§ Given exercise
Copy each of the rows below verbatim, keeping every character, space and line unchanged.

☆ ☆ ☆ ☆ ☆

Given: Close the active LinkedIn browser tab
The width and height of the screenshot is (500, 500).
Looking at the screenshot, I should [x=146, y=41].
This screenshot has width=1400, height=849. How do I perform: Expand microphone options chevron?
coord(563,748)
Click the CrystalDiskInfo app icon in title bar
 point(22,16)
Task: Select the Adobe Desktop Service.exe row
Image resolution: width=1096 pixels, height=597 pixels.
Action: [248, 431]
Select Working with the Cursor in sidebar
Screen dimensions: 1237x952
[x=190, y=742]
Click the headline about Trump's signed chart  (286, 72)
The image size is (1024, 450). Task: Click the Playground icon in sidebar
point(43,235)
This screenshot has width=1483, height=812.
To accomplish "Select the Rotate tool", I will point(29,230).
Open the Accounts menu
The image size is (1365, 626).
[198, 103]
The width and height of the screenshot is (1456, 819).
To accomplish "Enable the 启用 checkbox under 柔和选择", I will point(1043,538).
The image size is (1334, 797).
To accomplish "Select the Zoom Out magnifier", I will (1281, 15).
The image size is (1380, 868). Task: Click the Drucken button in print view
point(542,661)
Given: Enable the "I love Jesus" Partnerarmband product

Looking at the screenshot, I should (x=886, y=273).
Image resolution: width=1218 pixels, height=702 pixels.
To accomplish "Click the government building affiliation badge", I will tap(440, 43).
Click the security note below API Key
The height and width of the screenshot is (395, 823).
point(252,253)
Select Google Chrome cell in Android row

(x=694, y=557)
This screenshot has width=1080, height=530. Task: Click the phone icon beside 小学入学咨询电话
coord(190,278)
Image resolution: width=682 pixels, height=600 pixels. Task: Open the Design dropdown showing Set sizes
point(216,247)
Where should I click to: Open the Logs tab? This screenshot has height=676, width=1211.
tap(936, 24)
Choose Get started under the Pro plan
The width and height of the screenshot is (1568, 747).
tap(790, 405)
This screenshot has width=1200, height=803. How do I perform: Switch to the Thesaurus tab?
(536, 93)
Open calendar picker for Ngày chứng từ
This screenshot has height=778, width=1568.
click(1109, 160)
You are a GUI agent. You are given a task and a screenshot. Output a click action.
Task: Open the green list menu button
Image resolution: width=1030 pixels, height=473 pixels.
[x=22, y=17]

☆ ☆ ☆ ☆ ☆

§ The answer
Given: Close the active LinkedIn browser tab
The width and height of the screenshot is (500, 500).
Looking at the screenshot, I should [x=146, y=41].
This screenshot has width=1400, height=849. How do I perform: Expand microphone options chevron?
coord(563,748)
Click the CrystalDiskInfo app icon in title bar
 point(22,16)
Task: Select the Adobe Desktop Service.exe row
Image resolution: width=1096 pixels, height=597 pixels.
Action: [248, 431]
Select Working with the Cursor in sidebar
Screen dimensions: 1237x952
[x=190, y=742]
Click the headline about Trump's signed chart  (286, 72)
The image size is (1024, 450). Task: Click the Playground icon in sidebar
point(43,235)
This screenshot has width=1483, height=812.
To accomplish "Select the Rotate tool", I will point(29,230).
Open the Accounts menu
The image size is (1365, 626).
[198, 103]
The width and height of the screenshot is (1456, 819).
To accomplish "Enable the 启用 checkbox under 柔和选择", I will point(1043,538).
The image size is (1334, 797).
To accomplish "Select the Zoom Out magnifier", I will (1281, 15).
The image size is (1380, 868). Task: Click the Drucken button in print view
point(542,661)
Given: Enable the "I love Jesus" Partnerarmband product

Looking at the screenshot, I should (x=886, y=273).
Image resolution: width=1218 pixels, height=702 pixels.
To accomplish "Click the government building affiliation badge", I will tap(440, 43).
Click the security note below API Key
The height and width of the screenshot is (395, 823).
point(252,253)
Select Google Chrome cell in Android row

(x=694, y=557)
This screenshot has width=1080, height=530. Task: Click the phone icon beside 小学入学咨询电话
coord(190,278)
Image resolution: width=682 pixels, height=600 pixels. Task: Open the Design dropdown showing Set sizes
point(216,247)
Where should I click to: Open the Logs tab? This screenshot has height=676, width=1211.
tap(936, 24)
Choose Get started under the Pro plan
The width and height of the screenshot is (1568, 747).
tap(790, 405)
This screenshot has width=1200, height=803. How do I perform: Switch to the Thesaurus tab?
(536, 93)
Open calendar picker for Ngày chứng từ
This screenshot has height=778, width=1568.
click(1109, 160)
You are a GUI agent. You are given a task and a screenshot. Output a click action.
Task: Open the green list menu button
Image resolution: width=1030 pixels, height=473 pixels.
[x=22, y=17]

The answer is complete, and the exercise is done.